Pas la peine de s'éterniser sur le port du niqab, les raisons semblent évidentes en France : raisons de sécurité, de réciprocité (je marche le visage découvert, j'attends la même chose de mon prochain), culturelle (le visage masqué est synonyme de bandit), dégradation de l'image de la femme, soumise...
Mais le voile? le simple voile, pourquoi il cristallise autant les attentions?
J'y vois quelques raisons, mais toutes ne tiennent pas la route quand on y pense...
Première raison : la laïcité. Mais au contraire, la laïcité devrait nous pousser à l'indifférence. Le signe religieux n'est pas gênant en république laïque, le prosélytisme à la limite.
L'image de la femme, rabaissée ? On peut se demander ce qui rabaisse le plus la femme, le port du voile, ou celui du string? Je pense que l'utilisation de l'image de la femme est plus dégradante dans notre société de consommation que dans la religion (même si elle est loin d'être parfaite en religion).
Je pense que ce qui heurte le plus le Français moyen c'est la soumission et l'inégalité qui se dégage de cette coutume.

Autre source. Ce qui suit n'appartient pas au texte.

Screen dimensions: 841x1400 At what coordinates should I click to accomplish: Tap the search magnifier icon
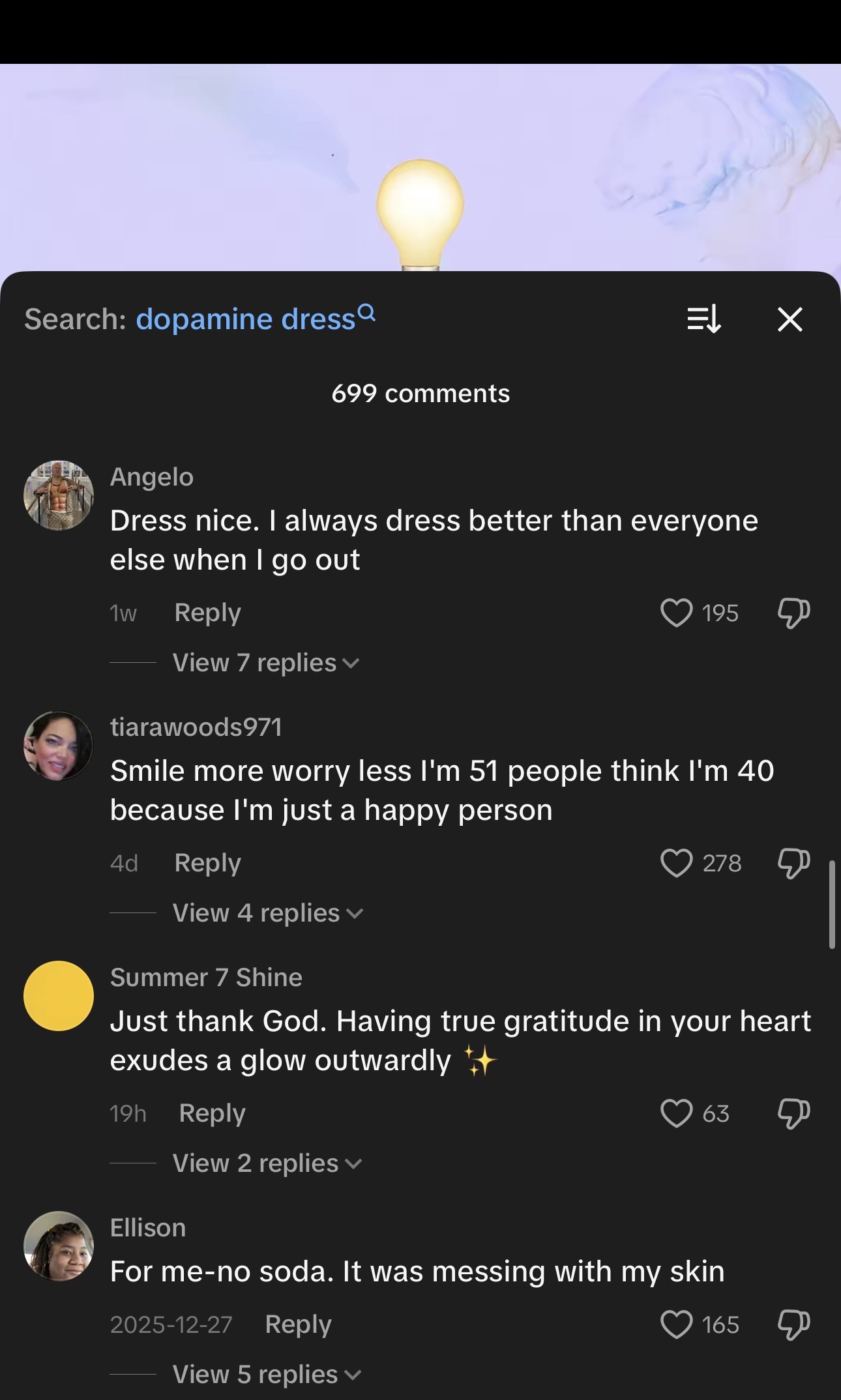point(368,313)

La soumission d'abord : le Français est globalement râleur et insoumis, la Révolution fait partie de notre culture, ainsi qu'un certain rationalisme (Descartes par exemple...) qui ont eu tendance à nous éloigner des dogmes religieux, jusqu'à la séparation de l'église et de l'état. Ce qui n'est pas rien pour le pays qu'on appelait la fille aînée de l'église. La France a laissé (et garantit) la liberté de penser et la liberté de culte à chacun, elle a laissé les églises perdurer, et de fait, elle a accepté que certains dédient leur vie à leur religion : prêtre, curé, sœur... Et petit à petit, la France est devenu de moins en moins pratiquante, laissant les rituels aux professionnelles de la religion, leur abandonnant la pratique stricte du culte. Du coup, la simple pratique stricte d'un rite religieux est vu comme une singularité pour le Français moyen laïque ou faiblement pratiquant : ce respect des pratiques religieuses est vu comme une soumission à un dogme religieux, contraire aux valeurs révolutionnaires et rationnelles. Cette soumission/respect (ceci dépend du point de vue) est acceptée dès lors qu'on s'engage totalement dans une religion (prêtre, curé, imam, rabbin...), mais en dehors de ce cas, il est étrange. Si le message divin était plus libertaire, il serait mieux acceptée de la société française : le français souhaite avoir le choix, critère de liberté par excellence. Si le signe religieux devient un choix, alors il sera mieux accepté que lorsqu'il est imposé. On aura tendance, inconsciemment, à voir celui qui respecte une loi arbitraire, sans explication rationnelle, comme la victime d'un système injuste, qu'il faudra libérer et émanciper, à qui il faudra urgemment apporter nos valeurs occidentales d'égalité. On est dans une logique de colonisation, sans s'en rendre compte.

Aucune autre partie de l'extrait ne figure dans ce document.